Víctor Manuel Martínez.-

Se dio a conocer el día de ayer que en esta temporada en que hay una alta demanda de pescados y mariscos en nuestra ciudad, a pesar que tenemos una importante franja costera como entorno, no alcanzamos a satisfacer esa demanda.

Las capturas que hacen los pescadores ribereños comerciales no es suficiente, y aunque se sabe que hubo un importante repunte en la pesca de huachinango desde la semana pasada (se podía ver como lo vendían en costales por el paseo Espíritu Santo), en la mayoría de las especies que se requieren por temporada, tanto de peces como mariscos, hay escasez.

Esto motiva a que, tristemente, tengamos que recurrir a importar estos alimentos desde otros puertos e, inclusive, hasta de ciudades sin costa, pero que, por ser grandes urbes, estratégicamente ubicadas como centros distribuidores nacionales, como es el caso de Guadalajara, Jalisco, o el Distrito Federal, concentran toda clase de productos del mar.

La razón es, más que la sobreexplotación del recurso, la captura indiscriminada, ya que los pescadores locales, hay que decirlo, tienen la mañana de pescar intencionalmente crías pequeñas, casi larvarias, sin desarrollarse aún, y por tanto, sin llegar a la etapa de poder reproducirse, con lo que, de esta manera, el número de ejemplares disminuye sensiblemente año con año.

Esto es algo que ya se ha denunciado, y se les ha intentado concientizar a través de las diversas dependencias abocadas al tema de la pesca desde hace más de 20 años; sin embargo, siguen adquiriendo artes de pesca prohibidos, pensados para atrapar individuos miniaturas o bebés. Cuando se intenta dialogar con los pescadores para hacerles ver que ellos solos le están dando en la torre a su actividad, señalan que el camarón, entre más chiquito, sabe mejor, que las jaibas pequeñitas son las más sabrosas e igual con los pescados.

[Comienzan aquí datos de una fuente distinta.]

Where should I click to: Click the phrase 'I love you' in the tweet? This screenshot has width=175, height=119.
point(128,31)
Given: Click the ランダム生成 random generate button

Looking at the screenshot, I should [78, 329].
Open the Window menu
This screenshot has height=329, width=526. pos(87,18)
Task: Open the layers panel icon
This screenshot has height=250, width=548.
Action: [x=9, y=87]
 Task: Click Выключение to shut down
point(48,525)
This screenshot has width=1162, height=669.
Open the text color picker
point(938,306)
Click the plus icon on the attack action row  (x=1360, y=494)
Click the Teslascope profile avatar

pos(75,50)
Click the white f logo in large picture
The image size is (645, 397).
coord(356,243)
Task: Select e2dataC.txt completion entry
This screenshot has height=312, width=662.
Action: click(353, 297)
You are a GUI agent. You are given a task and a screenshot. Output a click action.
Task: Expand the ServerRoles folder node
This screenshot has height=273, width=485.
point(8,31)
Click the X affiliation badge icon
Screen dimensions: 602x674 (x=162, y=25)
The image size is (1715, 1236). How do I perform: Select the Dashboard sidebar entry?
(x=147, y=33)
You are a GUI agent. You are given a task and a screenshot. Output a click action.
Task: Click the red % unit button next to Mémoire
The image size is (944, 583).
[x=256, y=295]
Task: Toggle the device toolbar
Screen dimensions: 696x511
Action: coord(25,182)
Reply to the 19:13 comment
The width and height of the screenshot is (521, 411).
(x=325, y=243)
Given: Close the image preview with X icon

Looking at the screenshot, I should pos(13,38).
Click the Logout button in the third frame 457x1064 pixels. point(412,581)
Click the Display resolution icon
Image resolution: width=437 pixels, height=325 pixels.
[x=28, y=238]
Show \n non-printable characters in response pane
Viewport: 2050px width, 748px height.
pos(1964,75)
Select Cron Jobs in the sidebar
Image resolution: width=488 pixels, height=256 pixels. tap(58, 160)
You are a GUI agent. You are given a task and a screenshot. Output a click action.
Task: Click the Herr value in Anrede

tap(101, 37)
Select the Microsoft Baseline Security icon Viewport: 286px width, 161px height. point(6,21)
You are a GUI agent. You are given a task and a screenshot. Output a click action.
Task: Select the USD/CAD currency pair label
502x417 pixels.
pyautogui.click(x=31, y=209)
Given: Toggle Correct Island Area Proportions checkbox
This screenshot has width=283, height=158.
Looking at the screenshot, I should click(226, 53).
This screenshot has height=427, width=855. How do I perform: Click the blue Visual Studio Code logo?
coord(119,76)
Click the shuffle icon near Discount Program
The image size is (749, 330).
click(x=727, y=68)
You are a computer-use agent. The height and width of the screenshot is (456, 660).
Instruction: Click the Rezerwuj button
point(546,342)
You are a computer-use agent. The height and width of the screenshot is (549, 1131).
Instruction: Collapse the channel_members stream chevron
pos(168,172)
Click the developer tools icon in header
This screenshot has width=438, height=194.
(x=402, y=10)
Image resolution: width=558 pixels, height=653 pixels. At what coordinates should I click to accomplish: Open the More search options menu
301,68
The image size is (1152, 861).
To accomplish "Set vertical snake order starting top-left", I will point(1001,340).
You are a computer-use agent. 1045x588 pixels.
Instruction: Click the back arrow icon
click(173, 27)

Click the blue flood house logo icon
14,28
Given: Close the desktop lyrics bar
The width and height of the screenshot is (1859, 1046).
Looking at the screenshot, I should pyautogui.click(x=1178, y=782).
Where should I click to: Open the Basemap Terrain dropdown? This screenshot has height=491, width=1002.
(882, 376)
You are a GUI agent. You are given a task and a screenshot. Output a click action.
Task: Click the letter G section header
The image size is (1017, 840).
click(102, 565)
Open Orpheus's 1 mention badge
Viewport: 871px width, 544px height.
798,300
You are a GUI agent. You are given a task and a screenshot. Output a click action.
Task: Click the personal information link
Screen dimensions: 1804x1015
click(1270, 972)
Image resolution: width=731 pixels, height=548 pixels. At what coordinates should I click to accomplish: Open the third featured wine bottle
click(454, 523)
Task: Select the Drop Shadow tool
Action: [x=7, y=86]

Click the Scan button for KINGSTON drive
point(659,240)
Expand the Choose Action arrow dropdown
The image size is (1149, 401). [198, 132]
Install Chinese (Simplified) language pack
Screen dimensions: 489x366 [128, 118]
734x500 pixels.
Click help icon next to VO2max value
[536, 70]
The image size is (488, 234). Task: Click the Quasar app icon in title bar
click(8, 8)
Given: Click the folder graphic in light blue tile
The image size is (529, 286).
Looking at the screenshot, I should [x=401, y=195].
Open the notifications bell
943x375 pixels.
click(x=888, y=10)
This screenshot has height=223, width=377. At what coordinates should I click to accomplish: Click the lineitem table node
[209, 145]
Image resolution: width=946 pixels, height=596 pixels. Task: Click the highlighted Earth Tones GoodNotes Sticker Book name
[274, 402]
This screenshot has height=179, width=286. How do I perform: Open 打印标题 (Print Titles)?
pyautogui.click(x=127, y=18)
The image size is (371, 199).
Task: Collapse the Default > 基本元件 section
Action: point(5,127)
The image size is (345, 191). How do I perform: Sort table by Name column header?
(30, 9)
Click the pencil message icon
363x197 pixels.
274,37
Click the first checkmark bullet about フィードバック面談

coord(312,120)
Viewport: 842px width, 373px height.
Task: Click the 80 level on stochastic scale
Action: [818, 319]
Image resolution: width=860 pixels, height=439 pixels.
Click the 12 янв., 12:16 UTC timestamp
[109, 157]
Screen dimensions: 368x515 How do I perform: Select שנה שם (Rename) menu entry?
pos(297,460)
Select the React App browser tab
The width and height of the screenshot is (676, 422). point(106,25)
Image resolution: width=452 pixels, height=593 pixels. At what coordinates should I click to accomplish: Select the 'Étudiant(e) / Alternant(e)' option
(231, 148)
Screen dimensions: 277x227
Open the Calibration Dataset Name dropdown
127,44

Además, ellos aducen que conocen mucho de su profesión por la experiencia de muchos años, y que ningún técnico pesquero, así tenga cualquier título profesional o postgrado, va a venir a decirles cómo hay que pescar.

Recuerdo haber escuchado a alguno decir que tenía más de 30 años pescando, y su padre había pescado por alrededor de 40 años, y que la pesca nunca se había acabado ni se acabaría jamás.

Lo cierto es que ahora tenemos que pasar la vergüenza de traer peces desde Acapulco y los trabajadores del mar se pierden la gran oportunidad de ver incrementados los precios de su captura hasta en alrededor de un 25 por ciento, porque los restauranteros, puestos callejeros de cocteles, locales de los mercados municipales y las tiendas departamentales, estarán vendiendo pescados y mariscos de otros puertos e incluso de ciudades.

Ahora sí que se estará vendiendo en algunos lugares de Manzanillo “pescado fresco del Ajusco”.